Stored records
┌────────

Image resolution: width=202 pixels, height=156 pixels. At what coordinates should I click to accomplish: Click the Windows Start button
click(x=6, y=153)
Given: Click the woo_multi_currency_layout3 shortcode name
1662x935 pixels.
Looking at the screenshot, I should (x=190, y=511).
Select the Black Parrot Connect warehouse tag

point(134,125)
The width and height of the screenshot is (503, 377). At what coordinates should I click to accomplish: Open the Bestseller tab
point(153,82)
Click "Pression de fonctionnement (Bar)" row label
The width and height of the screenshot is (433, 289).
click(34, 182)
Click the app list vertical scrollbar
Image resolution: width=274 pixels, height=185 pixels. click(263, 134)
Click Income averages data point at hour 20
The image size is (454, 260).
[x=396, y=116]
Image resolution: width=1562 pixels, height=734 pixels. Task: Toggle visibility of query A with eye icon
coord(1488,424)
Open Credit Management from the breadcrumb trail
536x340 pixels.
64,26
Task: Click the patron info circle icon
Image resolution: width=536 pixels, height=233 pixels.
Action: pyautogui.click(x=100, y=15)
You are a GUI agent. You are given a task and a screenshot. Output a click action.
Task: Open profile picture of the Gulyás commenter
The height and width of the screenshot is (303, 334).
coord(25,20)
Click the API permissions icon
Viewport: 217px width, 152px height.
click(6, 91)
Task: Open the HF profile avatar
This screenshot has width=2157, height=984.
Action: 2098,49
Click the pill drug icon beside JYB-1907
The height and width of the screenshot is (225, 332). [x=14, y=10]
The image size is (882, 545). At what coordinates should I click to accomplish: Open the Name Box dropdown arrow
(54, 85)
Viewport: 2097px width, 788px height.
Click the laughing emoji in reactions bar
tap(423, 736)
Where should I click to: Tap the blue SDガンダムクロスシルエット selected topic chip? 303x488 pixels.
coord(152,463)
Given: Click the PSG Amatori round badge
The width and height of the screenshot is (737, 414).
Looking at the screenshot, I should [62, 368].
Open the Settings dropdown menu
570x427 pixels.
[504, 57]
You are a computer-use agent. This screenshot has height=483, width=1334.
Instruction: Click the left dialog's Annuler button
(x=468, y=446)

└────────

_YOUR TASK_
Repeat each entry above, matching every line exactly.

_ANSWER TO THIS TASK_
Image resolution: width=202 pixels, height=156 pixels. At what coordinates should I click to accomplish: Click the Windows Start button
click(x=6, y=153)
Given: Click the woo_multi_currency_layout3 shortcode name
1662x935 pixels.
Looking at the screenshot, I should (x=190, y=511).
Select the Black Parrot Connect warehouse tag

point(134,125)
The width and height of the screenshot is (503, 377). At what coordinates should I click to accomplish: Open the Bestseller tab
point(153,82)
Click "Pression de fonctionnement (Bar)" row label
The width and height of the screenshot is (433, 289).
click(34, 182)
Click the app list vertical scrollbar
Image resolution: width=274 pixels, height=185 pixels. click(263, 134)
Click Income averages data point at hour 20
The image size is (454, 260).
[x=396, y=116]
Image resolution: width=1562 pixels, height=734 pixels. Task: Toggle visibility of query A with eye icon
coord(1488,424)
Open Credit Management from the breadcrumb trail
536x340 pixels.
64,26
Task: Click the patron info circle icon
Image resolution: width=536 pixels, height=233 pixels.
Action: pyautogui.click(x=100, y=15)
You are a GUI agent. You are given a task and a screenshot. Output a click action.
Task: Open profile picture of the Gulyás commenter
The height and width of the screenshot is (303, 334).
coord(25,20)
Click the API permissions icon
Viewport: 217px width, 152px height.
click(6, 91)
Task: Open the HF profile avatar
This screenshot has width=2157, height=984.
Action: 2098,49
Click the pill drug icon beside JYB-1907
The height and width of the screenshot is (225, 332). [x=14, y=10]
The image size is (882, 545). At what coordinates should I click to accomplish: Open the Name Box dropdown arrow
(54, 85)
Viewport: 2097px width, 788px height.
Click the laughing emoji in reactions bar
tap(423, 736)
Where should I click to: Tap the blue SDガンダムクロスシルエット selected topic chip? 303x488 pixels.
coord(152,463)
Given: Click the PSG Amatori round badge
The width and height of the screenshot is (737, 414).
Looking at the screenshot, I should [62, 368].
Open the Settings dropdown menu
570x427 pixels.
[504, 57]
You are a computer-use agent. This screenshot has height=483, width=1334.
Instruction: Click the left dialog's Annuler button
(x=468, y=446)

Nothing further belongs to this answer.